22 November 2024

Hewland Harnessing the Power of Data & AI

Dr. Andrew Lockyer

Technical CAE Specialist


Hewland has recognised the increasing influence that data analytics and AI are having on society and their importance for the future of the engineering industry.  We are on a journey to harness the power of these tools to improve processes, support sustainability initiatives, inform engineering led decisions and meet the long-term expectations of our customers.

For our first foray into data analytics and AI, we harnessed the vast amount of data generated by our manufacturing facility; our primary sources being energy usage and real time workflow data.  An initiative by Hewland’s sustainability team installed monitoring equipment on the factory floor to record the energy usage of the machines.  In parallel, our Smart Factory tool allows for processes and workflows to be continuously monitored throughout the facility. 

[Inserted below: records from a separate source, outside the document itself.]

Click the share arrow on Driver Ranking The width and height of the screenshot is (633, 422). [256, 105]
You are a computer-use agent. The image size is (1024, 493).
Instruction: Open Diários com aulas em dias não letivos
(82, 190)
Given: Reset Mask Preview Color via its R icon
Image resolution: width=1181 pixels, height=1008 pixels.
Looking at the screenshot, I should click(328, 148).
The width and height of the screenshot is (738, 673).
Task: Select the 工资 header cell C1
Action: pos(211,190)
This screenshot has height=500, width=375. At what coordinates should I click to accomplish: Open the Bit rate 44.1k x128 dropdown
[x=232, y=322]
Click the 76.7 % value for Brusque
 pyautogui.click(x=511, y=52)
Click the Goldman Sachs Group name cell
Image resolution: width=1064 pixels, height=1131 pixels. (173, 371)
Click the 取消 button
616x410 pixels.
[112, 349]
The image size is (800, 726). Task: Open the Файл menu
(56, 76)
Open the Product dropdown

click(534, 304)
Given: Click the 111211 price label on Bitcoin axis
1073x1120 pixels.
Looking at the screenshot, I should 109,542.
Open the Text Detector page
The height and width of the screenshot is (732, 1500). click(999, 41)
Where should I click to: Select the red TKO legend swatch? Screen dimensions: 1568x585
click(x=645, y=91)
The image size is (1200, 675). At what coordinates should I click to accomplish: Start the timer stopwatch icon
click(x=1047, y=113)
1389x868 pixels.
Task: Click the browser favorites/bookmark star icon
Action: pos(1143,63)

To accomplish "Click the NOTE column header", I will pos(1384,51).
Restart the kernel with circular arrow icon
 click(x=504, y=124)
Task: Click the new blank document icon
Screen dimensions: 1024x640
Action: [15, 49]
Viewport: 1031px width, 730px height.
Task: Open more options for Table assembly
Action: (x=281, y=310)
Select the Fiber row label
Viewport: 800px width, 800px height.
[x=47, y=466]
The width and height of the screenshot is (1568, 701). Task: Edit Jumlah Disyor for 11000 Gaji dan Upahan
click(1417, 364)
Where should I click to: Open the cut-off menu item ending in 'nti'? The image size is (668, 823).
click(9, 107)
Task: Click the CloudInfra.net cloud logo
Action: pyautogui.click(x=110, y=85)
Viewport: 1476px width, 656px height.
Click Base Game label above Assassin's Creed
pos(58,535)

Though separately both these tools provide valuable information, it is when they are combined that a greater understanding of our production process can be gained.  An in-house developed python code links the real time data from the two sources and allows key metrics, such as manufacturing time, cost per operation and machine utilisation, to be quickly calculated and reported.  Ready access to these key metrics allows for process improvements to be identified and the impact of their implementation to be quantified.

A further benefit of combining and summarising these two data sources is that it provides a wealth of training and validation data from which machine learning models can be created to forecast key information for new Hewland products, such as total production cost and manufacturing time.   Though the creation of accurate forecasting models is the primary goal of the proof-of-concept phase, the knowledge gained has provided a springboard for greater application and adoption of AI throughout the business. 

Fig. 1 – Timeline for development and advancement of data analytics and AI use at Hewland

During the AI application phase, the following initial activities were identified:

  • Taking on the recommendations of industry experts, a working group was formed to identify opportunities to utilise AI throughout the business.  Particular focus was given to the predictive maintenance of our machines and quality analytics.  It was also the responsibility of the working group to govern the usage of AI to ensure it is responsibly utilised.
  • To complement Hewland’s new state of the art test facility, improved data analytics have been applied to the test results using the lessons learnt from the proof-of-concept phase.  One aim includes the use of the real time data to perform condition monitoring; for example, in the case of loss of lubrication testing this would be to identify from the many sources of test data when the criteria has been met to stop the test.
  • Hewland has been quick to adopt and implement new CAE methods into our design workflows, supplementing the expertise of our engineering team.  Reduced order modelling and deep learning methods have the capability to both accelerate the design process and broaden the range of conditions considered in the analysis.  Structured studies will be performed to utilise and integrate these new approaches.
Fig. 2 – Machine downtime before and after implementation of energy monitoring

The focus of all these activities is to improve existing processes and, through the competence gained, for Hewland to be better placed to support the future needs of our customers.  Within the transmission sector, increasing focus is being given to digital twins and sustainability initiatives to ensure circularity and life cycle thinking is at the core of transmission design.  For specialist transmissions operating in an environment where down time due to component failure is unacceptable, either from a cost or operational perspective, digital twin technology provides a means to continuously monitor each individual transmission in service and calculate the damage they have accrued. 

The twin can then automatically notify when preventative maintenance is required.  As highlighted in the figure, completion of the initial activities in the application phase will enable Hewland to provide this service for our bespoke transmissions.  Finally, all the techniques mentioned above can facilitate continuous improvements of our products, while reducing carbon footprint.